First came Lexis+, which LexisNexis launched in the U.S. two years ago as its next-generation premium legal research platform. Then, last May, came Lexis+ UK, the version tailored to the UK market. Now comes Lexis+ Canada, as the company today launches its product there.
When I first wrote about the U.S. version of Lexis+ two years ago, I said that LexisNexis had designed it “for users who want an all-in-one, end-to-end platform that incorporates the latest powerhouse technologies, including several that are unique to this product.”
The same is true for the Canadian version, which is now live and available to customers. The company says that Lexis+ Canada provides access to a comprehensive collection of LexisNexis primary law information, including the most complete collection of courts and administrative decisions, Quantums, case digests, case citators and current awareness sources.
It also introduces products and features new to the Canadian market, including the first brief analysis tool specifically for Canadian lawyers and a market standards research tool with advanced analytics on markets and deals.
It also includes access to Halsbury’s Laws of Canada, the only up-to-date national legal encyclopedia. Lexis+ Canada also includes LexisNexis Online Research Service, with over 490 full-text textbooks and looseleaf publications in more than 30 different areas of law.
For Canadian lawyers who need access to international legal research data, the platform allows them to toggle on access to research from the U.S., U.K., France, Australia, New Zealand and Hong Kong (depending, of course, on the access allowed by their subscription plan).

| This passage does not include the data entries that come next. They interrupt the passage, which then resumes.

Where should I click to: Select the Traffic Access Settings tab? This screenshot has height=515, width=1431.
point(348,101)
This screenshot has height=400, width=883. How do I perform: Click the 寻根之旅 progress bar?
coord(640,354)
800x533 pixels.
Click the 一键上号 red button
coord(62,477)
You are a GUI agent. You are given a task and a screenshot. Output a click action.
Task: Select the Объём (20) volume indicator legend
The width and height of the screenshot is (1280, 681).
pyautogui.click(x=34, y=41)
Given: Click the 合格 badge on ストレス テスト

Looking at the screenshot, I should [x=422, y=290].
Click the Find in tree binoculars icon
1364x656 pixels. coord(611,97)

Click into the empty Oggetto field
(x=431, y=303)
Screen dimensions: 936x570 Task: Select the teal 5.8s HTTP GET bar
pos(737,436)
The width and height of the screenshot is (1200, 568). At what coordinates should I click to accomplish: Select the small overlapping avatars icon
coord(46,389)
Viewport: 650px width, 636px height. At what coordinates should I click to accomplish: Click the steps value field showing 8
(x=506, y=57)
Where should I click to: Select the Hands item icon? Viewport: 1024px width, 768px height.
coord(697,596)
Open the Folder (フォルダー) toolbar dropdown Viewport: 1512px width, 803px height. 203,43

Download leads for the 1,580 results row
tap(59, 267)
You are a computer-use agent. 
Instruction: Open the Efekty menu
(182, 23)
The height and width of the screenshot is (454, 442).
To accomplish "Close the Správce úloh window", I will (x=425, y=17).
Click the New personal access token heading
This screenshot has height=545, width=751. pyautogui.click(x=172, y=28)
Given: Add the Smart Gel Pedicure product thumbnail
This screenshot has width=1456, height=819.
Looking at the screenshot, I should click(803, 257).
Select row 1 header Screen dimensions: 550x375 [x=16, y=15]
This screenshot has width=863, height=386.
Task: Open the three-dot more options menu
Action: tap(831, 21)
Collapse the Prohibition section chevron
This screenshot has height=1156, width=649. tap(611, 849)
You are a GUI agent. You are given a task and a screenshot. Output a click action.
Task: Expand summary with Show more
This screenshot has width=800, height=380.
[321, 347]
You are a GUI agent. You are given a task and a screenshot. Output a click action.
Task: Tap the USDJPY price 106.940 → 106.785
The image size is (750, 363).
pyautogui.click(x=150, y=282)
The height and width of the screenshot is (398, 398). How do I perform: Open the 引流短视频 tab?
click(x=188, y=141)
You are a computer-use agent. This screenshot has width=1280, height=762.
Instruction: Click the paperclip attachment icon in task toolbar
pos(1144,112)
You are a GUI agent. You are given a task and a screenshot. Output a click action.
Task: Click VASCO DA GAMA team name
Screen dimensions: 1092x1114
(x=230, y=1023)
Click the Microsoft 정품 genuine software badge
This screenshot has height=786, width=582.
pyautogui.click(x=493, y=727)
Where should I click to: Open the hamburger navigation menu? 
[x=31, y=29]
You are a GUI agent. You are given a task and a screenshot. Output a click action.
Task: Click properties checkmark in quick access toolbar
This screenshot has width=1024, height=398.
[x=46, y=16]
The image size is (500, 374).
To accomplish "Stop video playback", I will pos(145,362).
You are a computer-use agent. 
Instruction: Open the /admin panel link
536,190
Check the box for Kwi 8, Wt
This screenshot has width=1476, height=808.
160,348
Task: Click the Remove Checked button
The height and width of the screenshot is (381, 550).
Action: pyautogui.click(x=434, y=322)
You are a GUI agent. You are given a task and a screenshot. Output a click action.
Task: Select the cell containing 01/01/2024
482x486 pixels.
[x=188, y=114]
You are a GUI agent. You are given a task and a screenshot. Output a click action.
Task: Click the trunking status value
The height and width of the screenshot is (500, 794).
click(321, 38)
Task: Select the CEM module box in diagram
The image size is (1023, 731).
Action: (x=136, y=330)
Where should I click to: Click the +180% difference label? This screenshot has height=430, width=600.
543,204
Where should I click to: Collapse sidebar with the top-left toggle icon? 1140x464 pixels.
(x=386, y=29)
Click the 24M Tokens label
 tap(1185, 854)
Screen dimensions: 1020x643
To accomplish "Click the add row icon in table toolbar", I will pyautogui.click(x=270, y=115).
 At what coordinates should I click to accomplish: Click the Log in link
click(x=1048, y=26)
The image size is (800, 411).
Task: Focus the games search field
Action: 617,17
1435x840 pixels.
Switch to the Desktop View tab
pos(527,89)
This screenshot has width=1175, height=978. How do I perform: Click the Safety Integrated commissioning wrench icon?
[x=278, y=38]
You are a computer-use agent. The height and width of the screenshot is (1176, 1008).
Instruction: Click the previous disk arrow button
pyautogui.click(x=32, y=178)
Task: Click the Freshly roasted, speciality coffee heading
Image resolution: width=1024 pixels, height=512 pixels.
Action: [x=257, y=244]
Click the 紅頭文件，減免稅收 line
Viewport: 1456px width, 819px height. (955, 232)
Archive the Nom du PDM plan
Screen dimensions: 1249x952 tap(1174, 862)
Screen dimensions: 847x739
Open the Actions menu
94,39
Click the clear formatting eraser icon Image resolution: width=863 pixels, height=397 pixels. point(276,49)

“We’re really excited to introduce these new technology-aided benefits that had been less developed in the Canadian market, leveraging advanced machine learning models to power things like Lexis+ Answers, Brief Analysis, and the Market Standard solution,” Jeff Pfeifer, chief product officer for Canada, the U.K., and the U.S., told me during an advance preview of the platform, presented together with Alan Votary, director of online product management for LexisNexis Canada.
“In each case,” Pfeifer continued, “all three of those things are brand new to the market in Canada, and are representative of the kind of development that we’ve been able to do both locally to tailor to the local content, but also to extend technical development and model development that we have worked on previously in the U.S. and the UK.”
Among other unique features, Lexis+ Canada introduces what is — as far as I can determine — the first brief analysis tool created specifically for the Canadian market.
Like other brief analysis tools in the U.S. market — including LexisNexis’s own such tool in Lexis+ — the Canadian version analyzes briefs to extract citations and legal concepts and then recommend other relevant cases that the brief does not include.
Another unique feature of Lexis+ Canada is that the platform is bilingual so that it can be used by both English- and French-speaking legal professionals. While not all content is available in both languages, the user interface is bilingual and many of the resources are as well. Over time, Pfeifer said, it will expand the quantity of French content. For now, labels within the product highlight when something is available only in English.
Lexis+ Canada encompasses four “experiences,” as it calls them: Legal Research, Practical Guidance, Legislative Pulse, and Brief Analysis. Within these experiences are a number of notable features.
Practical Guidance. Practical guidance is fully integrated within the platform to provide practice notes, precedents, checklists, drafting tools and industry insights. While this has the same name as the U.S. version, its content is tailored to Canadian practice and is contributed by Canadian lawyers.
It includes another feature that is new to the Canadian audience: Market Standards data and analytics. According to Pfeiffer, it goes beyond what is available from Canada’s System for Electronic Document Analysis and Retrieval (SEDAR) by providing interactive data and analytics and the ability to drill down into data on the underlying deals.
Lexis+ Answers. This feature responds to natural language search queries with what the algorithm determines to be the best, most relevant answer. The feature is dynamic, meaning that the answers are not pre-selected, but generated by a method that scores query results. When the scores are high enough to meet a certain confidence level, Lexis+ creates an answer.
Legislative Pulse. The platform provides integrated bill tracking to enable users to obtain information on the progress of bills in the federal and provincial legislatures.
Boolean Search Trees. This feature graphically depicts Boolean searches and highlights the impact of each
keyword on search results, enabling users to refine searches for the best results.
Search Term Maps. Another visual search aid, it depicts clusters of search terms within search results and documents across major content types, making it easer to move through search results and find relevant information.
Lexis+ Canada is deployed through LexisNexis’s AWS center in Montreal so that all of the data stays within the country.
Pfeifer said the platform addresses a concern raised by many Canadian lawyers, as well as by lawyers in the U.S. and U.K., about context switching and the uncertainty about where to find information that you are not sure if you have access to. “Lexis+ solves that problem by bringing those capabilities together in a more integrated product experience.”
He said the user experience is also designed in a way as to give users greater confidence in the completeness of their research and the thoroughness of their research activity. “That’s really where a lot of the focus around the UX design came from.”
LexisNexis says it plans to release versions of Lexis+ for other countries “in the coming months.”